Stored data entries
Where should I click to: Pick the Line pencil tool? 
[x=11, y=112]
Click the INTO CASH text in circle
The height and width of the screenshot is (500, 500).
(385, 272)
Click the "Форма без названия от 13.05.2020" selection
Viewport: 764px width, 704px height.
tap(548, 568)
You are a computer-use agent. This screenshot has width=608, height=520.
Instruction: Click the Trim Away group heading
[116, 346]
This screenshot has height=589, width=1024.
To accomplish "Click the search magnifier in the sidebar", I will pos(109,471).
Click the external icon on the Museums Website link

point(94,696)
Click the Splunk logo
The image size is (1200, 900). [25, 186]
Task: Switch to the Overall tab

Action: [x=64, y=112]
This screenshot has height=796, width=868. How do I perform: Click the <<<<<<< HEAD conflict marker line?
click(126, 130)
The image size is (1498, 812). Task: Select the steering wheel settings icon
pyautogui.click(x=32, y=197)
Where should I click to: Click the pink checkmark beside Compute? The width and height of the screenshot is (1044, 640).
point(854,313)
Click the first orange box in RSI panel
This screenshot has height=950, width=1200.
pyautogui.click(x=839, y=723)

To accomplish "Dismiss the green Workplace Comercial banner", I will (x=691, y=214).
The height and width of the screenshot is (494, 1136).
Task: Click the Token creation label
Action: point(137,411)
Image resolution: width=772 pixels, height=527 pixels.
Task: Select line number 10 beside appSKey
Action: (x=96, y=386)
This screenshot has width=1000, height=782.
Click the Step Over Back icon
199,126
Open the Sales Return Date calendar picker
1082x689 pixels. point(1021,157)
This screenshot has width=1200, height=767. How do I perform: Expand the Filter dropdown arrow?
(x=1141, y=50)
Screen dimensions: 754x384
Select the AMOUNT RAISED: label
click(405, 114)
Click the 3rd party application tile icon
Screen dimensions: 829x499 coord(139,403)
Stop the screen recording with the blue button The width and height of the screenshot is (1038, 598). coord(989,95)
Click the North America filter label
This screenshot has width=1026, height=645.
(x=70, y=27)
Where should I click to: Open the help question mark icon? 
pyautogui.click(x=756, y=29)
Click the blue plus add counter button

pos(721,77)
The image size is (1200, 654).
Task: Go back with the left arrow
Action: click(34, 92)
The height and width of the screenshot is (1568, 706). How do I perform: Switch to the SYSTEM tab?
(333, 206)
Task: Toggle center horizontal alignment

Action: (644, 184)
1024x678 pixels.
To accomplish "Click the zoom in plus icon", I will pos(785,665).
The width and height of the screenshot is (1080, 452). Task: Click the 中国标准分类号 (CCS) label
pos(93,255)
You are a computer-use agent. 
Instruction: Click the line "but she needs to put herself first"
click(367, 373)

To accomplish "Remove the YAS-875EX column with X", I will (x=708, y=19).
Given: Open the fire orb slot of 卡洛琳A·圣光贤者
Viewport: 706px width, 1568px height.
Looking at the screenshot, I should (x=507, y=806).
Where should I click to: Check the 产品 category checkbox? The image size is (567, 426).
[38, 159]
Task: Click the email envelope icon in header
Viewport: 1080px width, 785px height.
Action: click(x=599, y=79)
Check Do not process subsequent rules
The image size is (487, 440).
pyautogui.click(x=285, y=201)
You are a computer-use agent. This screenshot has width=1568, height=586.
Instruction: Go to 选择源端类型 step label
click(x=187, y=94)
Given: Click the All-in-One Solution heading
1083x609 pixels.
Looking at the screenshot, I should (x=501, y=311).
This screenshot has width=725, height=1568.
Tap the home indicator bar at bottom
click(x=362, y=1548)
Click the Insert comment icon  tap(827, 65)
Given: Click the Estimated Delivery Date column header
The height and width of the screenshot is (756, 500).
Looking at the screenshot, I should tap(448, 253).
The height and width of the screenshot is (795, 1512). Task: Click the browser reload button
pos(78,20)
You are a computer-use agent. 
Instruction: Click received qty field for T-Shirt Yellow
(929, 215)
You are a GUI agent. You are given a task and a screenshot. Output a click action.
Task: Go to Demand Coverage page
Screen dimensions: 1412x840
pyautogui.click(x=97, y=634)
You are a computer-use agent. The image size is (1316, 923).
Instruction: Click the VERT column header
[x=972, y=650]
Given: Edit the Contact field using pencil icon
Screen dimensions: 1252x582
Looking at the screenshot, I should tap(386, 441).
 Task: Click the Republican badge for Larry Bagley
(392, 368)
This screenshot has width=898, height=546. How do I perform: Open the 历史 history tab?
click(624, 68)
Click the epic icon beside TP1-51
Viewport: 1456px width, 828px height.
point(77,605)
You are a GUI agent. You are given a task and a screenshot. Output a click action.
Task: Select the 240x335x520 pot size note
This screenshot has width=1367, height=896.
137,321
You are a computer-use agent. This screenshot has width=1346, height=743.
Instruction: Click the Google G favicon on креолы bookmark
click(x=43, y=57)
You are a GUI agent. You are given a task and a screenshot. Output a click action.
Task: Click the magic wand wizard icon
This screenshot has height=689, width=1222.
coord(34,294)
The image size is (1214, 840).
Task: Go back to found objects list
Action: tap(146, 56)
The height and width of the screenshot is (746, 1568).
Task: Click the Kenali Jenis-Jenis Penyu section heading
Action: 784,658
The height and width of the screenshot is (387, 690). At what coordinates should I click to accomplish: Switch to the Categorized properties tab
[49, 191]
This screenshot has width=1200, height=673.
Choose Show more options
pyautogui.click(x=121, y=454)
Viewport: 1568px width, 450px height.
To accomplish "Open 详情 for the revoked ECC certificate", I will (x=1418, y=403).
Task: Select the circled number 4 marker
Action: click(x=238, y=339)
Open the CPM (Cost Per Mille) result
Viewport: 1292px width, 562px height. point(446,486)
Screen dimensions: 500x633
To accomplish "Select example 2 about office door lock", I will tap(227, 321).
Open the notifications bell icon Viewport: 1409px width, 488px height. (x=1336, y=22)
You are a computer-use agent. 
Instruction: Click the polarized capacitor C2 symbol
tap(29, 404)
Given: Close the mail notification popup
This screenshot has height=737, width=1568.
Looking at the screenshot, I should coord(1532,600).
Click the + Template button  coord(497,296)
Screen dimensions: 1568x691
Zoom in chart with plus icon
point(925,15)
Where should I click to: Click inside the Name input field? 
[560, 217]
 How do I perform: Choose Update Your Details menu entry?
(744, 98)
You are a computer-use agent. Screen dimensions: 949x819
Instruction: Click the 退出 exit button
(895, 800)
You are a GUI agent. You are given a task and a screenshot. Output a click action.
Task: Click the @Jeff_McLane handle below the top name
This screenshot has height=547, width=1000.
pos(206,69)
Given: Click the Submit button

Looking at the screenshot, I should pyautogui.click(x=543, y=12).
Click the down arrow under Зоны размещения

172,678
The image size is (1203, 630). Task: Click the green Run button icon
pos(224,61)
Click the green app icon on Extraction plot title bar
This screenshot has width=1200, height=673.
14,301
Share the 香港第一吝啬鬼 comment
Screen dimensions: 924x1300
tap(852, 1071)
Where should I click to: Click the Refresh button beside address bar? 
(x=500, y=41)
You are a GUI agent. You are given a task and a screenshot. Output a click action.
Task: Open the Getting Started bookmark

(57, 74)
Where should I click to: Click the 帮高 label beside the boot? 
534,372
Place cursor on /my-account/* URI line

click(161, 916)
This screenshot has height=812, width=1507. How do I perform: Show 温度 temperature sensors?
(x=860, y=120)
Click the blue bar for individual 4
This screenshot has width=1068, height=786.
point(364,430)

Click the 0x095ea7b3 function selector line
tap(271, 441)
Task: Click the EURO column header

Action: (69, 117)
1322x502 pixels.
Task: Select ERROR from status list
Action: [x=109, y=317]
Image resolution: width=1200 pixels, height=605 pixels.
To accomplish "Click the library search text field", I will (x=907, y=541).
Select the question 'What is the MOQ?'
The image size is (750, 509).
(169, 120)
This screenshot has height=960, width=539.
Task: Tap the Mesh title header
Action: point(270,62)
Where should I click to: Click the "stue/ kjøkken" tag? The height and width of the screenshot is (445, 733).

§ Task item: Nothing but a number is wanted: report how many lines in the entries above contain the string "comment".

§ Answer: 2